PROMPT => Find every line below with the string "will" and pick it out.
============
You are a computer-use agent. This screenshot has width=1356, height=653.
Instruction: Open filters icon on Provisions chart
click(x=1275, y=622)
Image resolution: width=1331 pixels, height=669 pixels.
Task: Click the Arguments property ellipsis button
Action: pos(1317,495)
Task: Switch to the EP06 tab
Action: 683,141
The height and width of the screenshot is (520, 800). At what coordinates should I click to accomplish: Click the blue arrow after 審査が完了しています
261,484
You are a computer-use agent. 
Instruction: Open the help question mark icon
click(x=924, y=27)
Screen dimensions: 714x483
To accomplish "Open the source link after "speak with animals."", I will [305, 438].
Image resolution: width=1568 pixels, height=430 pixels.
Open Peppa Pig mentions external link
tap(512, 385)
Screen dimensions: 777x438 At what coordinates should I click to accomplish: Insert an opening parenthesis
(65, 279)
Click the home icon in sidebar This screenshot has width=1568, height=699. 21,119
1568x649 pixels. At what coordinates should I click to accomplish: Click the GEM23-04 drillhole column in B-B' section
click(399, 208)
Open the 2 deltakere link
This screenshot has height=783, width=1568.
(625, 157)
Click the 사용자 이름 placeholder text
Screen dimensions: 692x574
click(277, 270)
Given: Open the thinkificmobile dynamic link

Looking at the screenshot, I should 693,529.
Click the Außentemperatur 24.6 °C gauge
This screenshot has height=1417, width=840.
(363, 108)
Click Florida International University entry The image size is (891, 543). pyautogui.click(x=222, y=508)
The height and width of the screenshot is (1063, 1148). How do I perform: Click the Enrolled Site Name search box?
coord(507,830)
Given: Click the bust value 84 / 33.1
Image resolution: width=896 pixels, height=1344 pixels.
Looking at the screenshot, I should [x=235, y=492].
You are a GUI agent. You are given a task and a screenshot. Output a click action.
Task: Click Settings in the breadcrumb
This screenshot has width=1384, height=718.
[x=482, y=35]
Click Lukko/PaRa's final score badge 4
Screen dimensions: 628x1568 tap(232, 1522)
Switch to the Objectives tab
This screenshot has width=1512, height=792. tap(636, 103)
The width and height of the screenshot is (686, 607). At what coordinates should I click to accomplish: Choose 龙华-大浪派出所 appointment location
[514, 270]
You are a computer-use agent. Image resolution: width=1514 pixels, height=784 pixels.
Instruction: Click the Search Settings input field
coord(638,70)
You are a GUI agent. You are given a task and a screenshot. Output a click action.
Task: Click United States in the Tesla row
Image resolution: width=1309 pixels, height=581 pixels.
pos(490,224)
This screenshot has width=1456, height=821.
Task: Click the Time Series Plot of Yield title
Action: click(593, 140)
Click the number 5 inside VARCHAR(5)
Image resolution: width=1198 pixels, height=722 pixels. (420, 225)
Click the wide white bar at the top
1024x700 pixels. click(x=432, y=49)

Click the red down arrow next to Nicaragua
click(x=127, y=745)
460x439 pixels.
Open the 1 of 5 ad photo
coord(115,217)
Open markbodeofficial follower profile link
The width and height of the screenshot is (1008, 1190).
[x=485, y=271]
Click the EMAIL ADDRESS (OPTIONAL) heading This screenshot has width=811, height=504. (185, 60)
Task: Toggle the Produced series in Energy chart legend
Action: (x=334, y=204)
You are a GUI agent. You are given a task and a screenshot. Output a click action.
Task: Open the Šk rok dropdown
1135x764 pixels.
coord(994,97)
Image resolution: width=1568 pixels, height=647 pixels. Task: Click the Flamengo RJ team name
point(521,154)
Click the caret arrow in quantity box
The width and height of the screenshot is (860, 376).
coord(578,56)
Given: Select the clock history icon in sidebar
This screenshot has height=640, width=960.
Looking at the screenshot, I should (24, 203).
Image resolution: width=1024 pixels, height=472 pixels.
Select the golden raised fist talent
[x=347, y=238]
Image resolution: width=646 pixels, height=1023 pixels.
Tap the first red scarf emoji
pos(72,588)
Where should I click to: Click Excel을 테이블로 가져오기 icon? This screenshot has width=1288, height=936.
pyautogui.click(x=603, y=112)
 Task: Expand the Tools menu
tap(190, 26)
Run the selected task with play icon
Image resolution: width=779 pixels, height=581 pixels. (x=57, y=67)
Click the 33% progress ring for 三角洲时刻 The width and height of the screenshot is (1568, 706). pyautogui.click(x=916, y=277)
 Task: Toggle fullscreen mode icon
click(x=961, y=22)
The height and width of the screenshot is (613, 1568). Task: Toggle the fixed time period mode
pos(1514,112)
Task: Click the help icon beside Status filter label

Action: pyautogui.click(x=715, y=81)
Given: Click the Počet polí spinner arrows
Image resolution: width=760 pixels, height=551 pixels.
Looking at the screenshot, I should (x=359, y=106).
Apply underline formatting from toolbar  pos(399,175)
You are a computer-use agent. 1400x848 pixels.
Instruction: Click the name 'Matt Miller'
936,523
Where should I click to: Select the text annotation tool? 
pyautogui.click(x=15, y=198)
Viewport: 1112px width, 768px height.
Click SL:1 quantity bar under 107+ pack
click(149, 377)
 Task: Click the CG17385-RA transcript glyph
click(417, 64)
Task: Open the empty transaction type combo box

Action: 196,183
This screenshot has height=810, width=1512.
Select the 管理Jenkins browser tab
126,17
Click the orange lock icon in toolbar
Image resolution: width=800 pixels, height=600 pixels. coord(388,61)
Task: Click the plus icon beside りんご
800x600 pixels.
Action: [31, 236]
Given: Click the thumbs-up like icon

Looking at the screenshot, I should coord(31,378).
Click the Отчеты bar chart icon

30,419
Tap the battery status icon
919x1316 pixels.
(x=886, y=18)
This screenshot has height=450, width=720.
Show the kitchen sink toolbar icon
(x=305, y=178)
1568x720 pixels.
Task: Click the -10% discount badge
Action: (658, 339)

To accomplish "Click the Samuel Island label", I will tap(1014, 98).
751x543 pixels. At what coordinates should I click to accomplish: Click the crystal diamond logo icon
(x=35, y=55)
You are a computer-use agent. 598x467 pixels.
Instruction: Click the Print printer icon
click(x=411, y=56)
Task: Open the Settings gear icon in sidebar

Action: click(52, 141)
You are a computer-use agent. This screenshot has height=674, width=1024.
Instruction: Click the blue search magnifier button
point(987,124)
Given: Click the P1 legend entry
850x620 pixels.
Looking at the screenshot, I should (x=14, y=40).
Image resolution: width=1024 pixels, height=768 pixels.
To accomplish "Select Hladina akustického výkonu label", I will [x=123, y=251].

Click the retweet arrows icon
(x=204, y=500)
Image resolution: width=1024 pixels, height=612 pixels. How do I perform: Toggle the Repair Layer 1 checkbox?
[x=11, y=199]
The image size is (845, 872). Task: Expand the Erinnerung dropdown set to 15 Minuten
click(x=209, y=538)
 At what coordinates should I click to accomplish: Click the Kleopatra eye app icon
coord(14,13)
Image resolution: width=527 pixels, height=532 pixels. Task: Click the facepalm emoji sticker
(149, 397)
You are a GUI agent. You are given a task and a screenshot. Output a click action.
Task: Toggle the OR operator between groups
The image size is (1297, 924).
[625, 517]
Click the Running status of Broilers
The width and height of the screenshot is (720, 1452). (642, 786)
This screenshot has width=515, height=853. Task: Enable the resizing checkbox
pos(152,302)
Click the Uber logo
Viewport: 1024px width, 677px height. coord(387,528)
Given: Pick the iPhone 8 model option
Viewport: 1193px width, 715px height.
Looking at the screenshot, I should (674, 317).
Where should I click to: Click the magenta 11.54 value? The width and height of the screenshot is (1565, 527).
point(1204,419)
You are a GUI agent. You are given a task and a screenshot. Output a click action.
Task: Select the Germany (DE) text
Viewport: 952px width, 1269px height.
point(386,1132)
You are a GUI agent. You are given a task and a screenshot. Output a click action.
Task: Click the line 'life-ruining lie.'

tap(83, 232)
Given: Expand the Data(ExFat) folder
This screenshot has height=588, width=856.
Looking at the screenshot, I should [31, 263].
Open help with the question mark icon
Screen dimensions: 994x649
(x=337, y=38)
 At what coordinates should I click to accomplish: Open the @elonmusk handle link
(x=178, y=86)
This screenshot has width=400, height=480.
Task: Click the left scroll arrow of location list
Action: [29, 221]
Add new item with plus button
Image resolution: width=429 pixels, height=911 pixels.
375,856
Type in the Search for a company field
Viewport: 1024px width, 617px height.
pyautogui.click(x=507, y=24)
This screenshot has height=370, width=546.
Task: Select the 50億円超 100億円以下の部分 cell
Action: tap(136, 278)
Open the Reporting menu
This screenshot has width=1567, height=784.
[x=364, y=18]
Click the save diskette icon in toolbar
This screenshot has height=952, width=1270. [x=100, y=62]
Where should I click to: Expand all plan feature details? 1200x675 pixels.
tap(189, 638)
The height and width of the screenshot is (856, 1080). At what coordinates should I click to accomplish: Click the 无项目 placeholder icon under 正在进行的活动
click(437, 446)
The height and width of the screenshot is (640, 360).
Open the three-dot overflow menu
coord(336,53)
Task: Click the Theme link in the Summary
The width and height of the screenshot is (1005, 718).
============
RESPONSE BOX =>
To accomplish "Open the source link after "speak with animals."", I will [305, 438].
To accomplish "Click the Samuel Island label", I will tap(1014, 98).
To accomplish "Select Hladina akustického výkonu label", I will [x=123, y=251].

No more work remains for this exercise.